Dietrick has been at Gawker for a little more than two years. She had the wonderfully well-rounded résumé you’d expect from the GC of a company like Gawker: she previously worked in-house at Hearst, clerked in the Eastern District of New York, and practiced intellectual-property and media law at two firms (Goodwin Procter and Heller Ehrman). She holds both a JD and an MBA from the University of Michigan — and it’s good that she has some business background, because in a company reorganization last December, Denton promoted Dietrick to serve as president as well as GC of Gawker. She now divides her time between legal and non-legal matters.
When I spoke with her last week, though, Dietrick did not seem stressed. Sporting an elegant black blouse and impressively full, white A-line skirt, which she smoothed over her crossed legs from time to time during our conversation, she seemed calm and confident...
“I believe in this story,” she said. “At Gawker, we stand by our stories when we believe in them. That’s fundamental to what journalists do. There are lots of stories based on information that someone doesn’t want out there but that it’s important to have it out there.” According to Dietrick, who describes herself on the Gawker website as “a fast walker and a fierce defender of the First Amendment,” this mission is what makes Gawker so great.
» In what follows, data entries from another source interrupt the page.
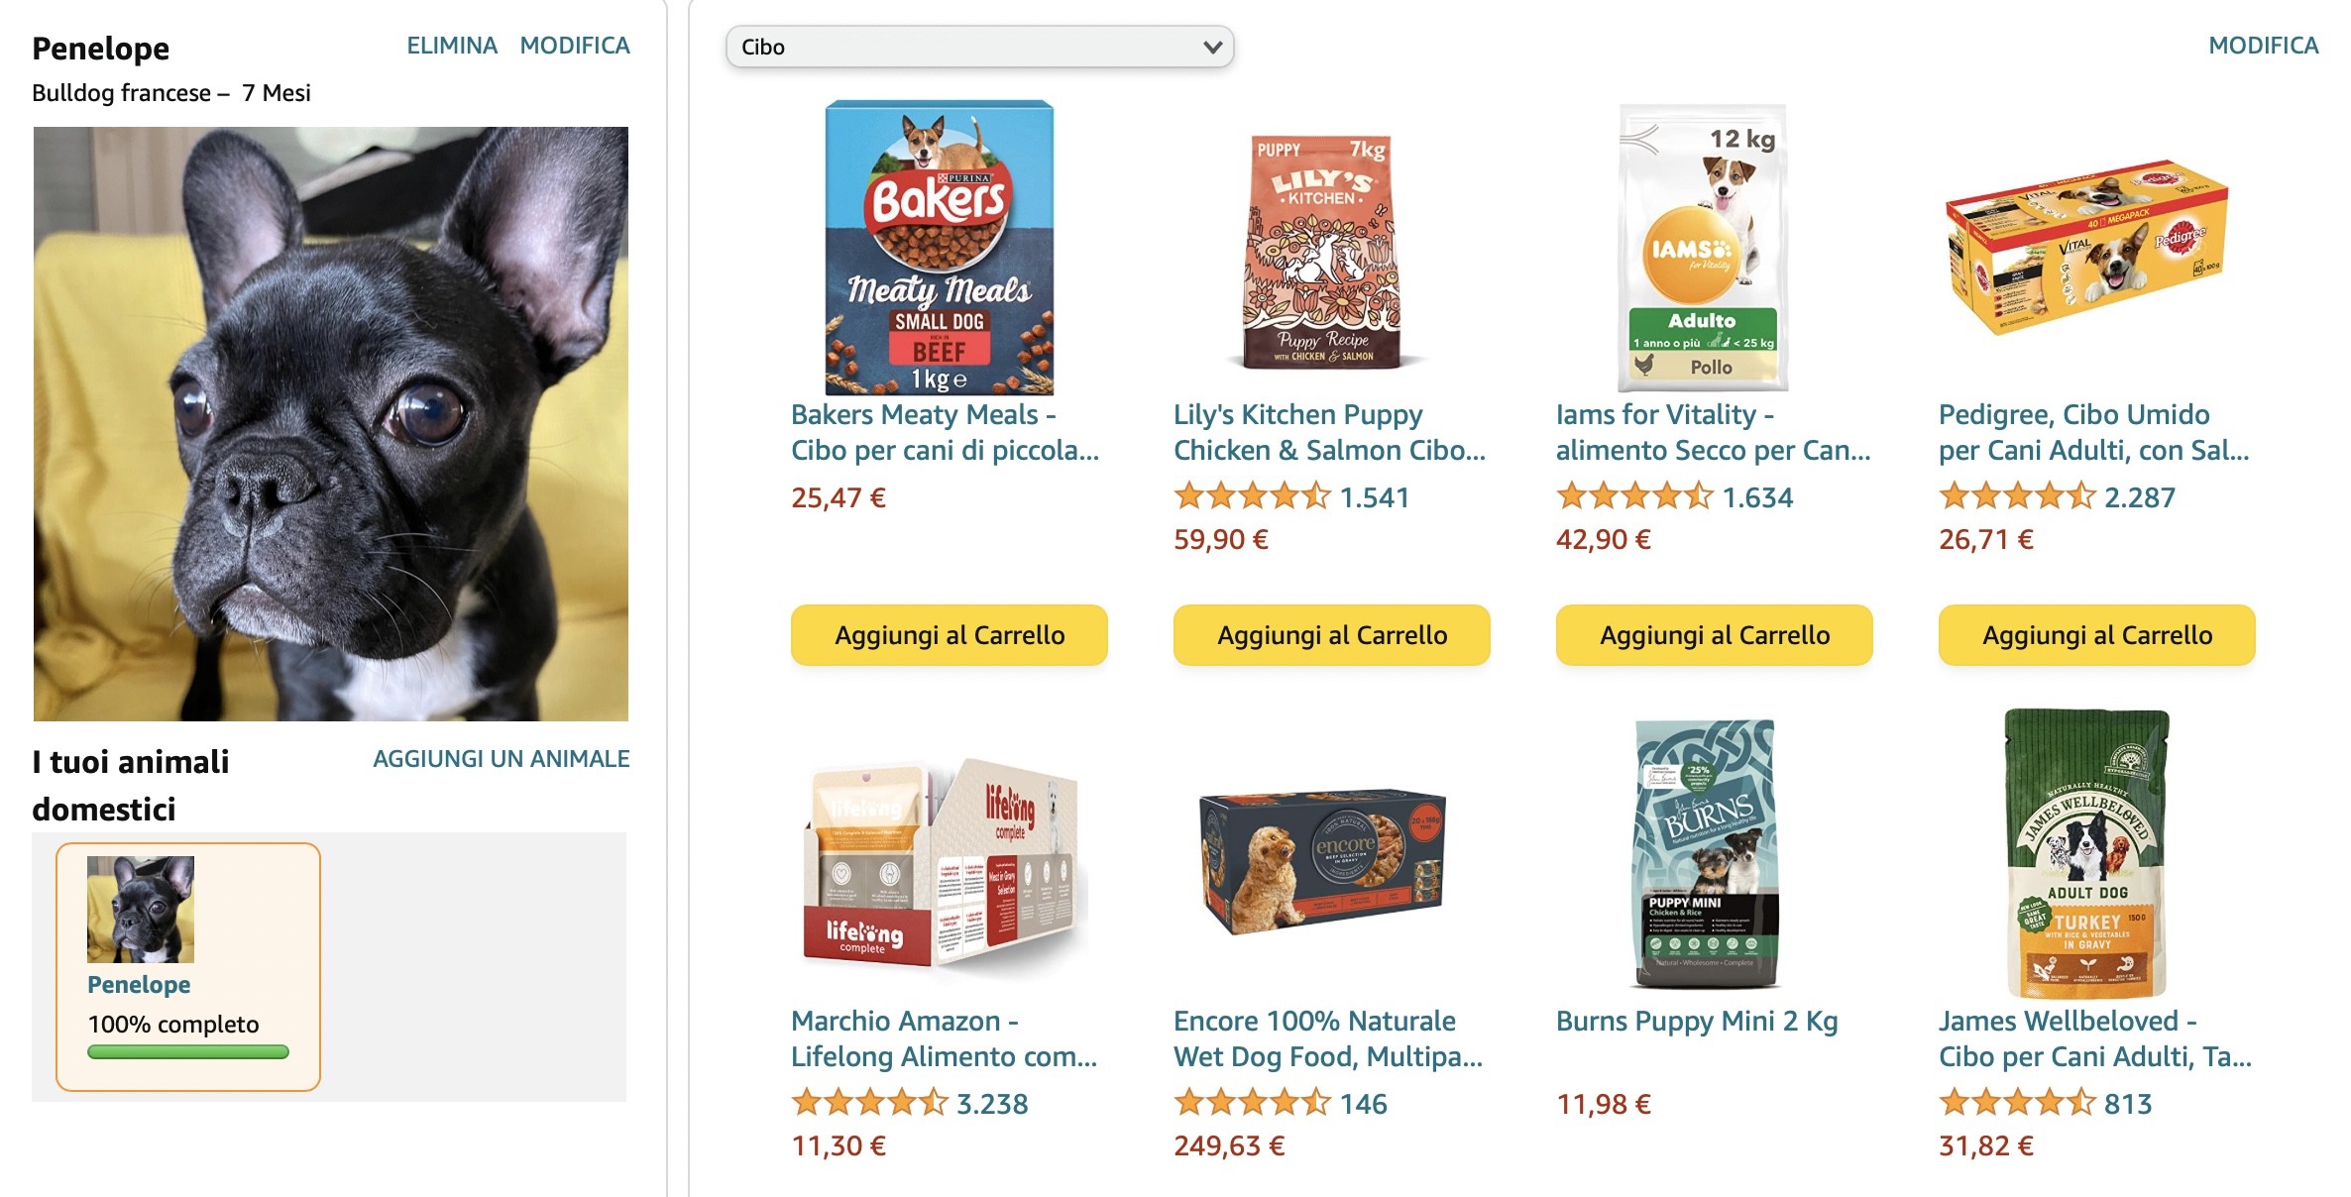Click AGGIUNGI UN ANIMALE link
Image resolution: width=2351 pixels, height=1197 pixels.
coord(501,759)
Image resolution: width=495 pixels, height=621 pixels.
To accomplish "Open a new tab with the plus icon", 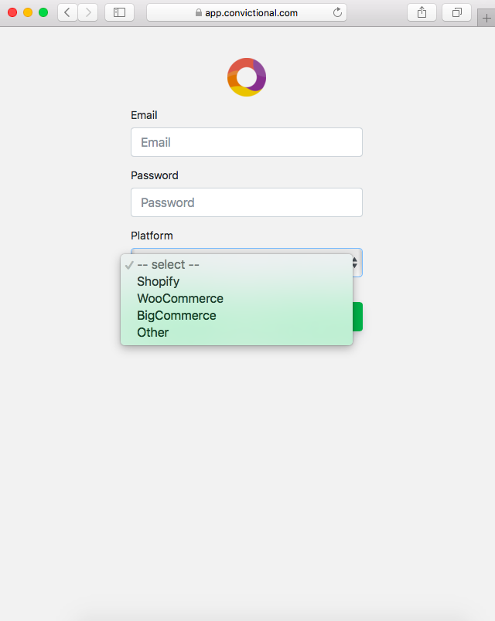I will 486,19.
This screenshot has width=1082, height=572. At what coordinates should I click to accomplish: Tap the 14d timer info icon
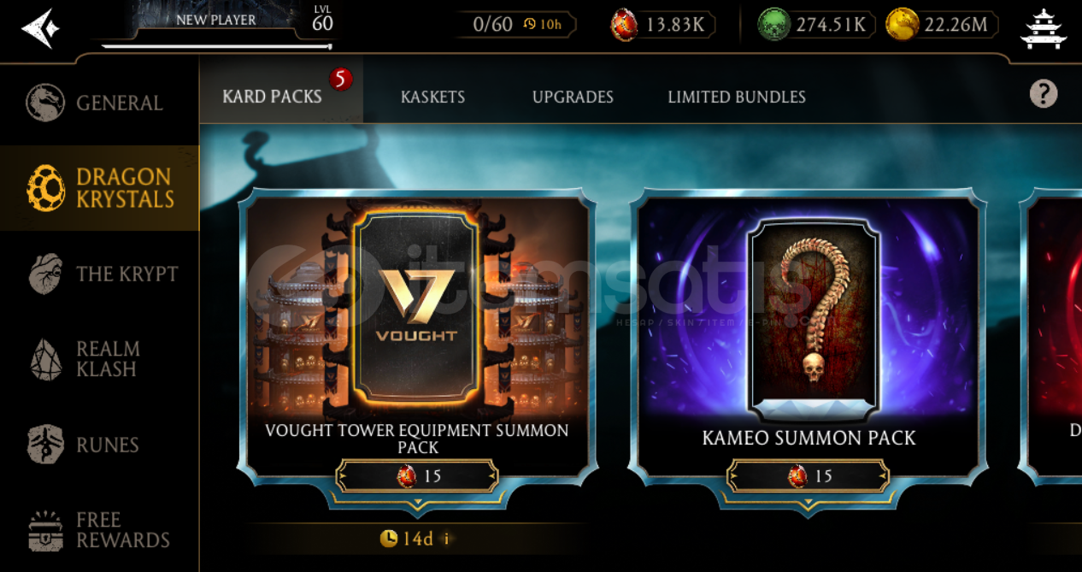pos(444,539)
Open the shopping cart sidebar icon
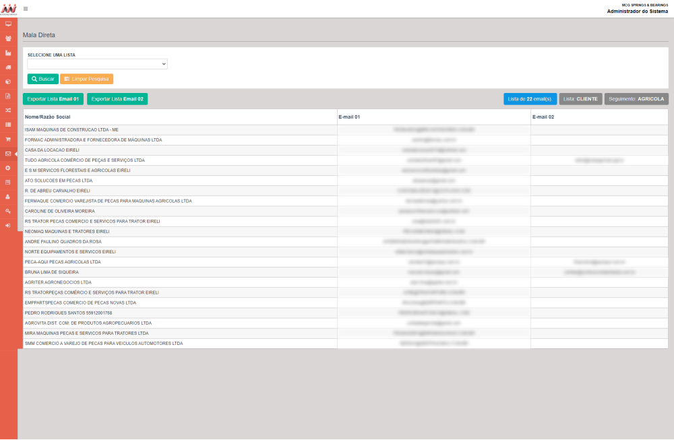 pos(8,139)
“We’re talking about a central issue of our time, which is the proliferation of marketing. We are being bombarded by marketing all of the time — marketing and self-promoters, people who wake up in the morning and get into character, whether they are Captain America or Hulk Hogan. If you want to be in the marketing haze, then be in the haze. But the Internet does give you the ability right now to go to Gawker and to find out what really happened.”
Gawker has evolved since its early days as tormentor of the Manhattan media elite. But Mr. Denton sees a thread through the years, and across Gawker’s disparate network of blogs. “Whatever information we have, whatever insight we have, whatever knowledge we have, our impulse is to share it as quickly as possible, and sometimes with as little thought as possible,” he told me after we had settled into a small conference room. “Before you can think about it too much, just put it out there, just share it out there. I think that’s the essence of who we are.”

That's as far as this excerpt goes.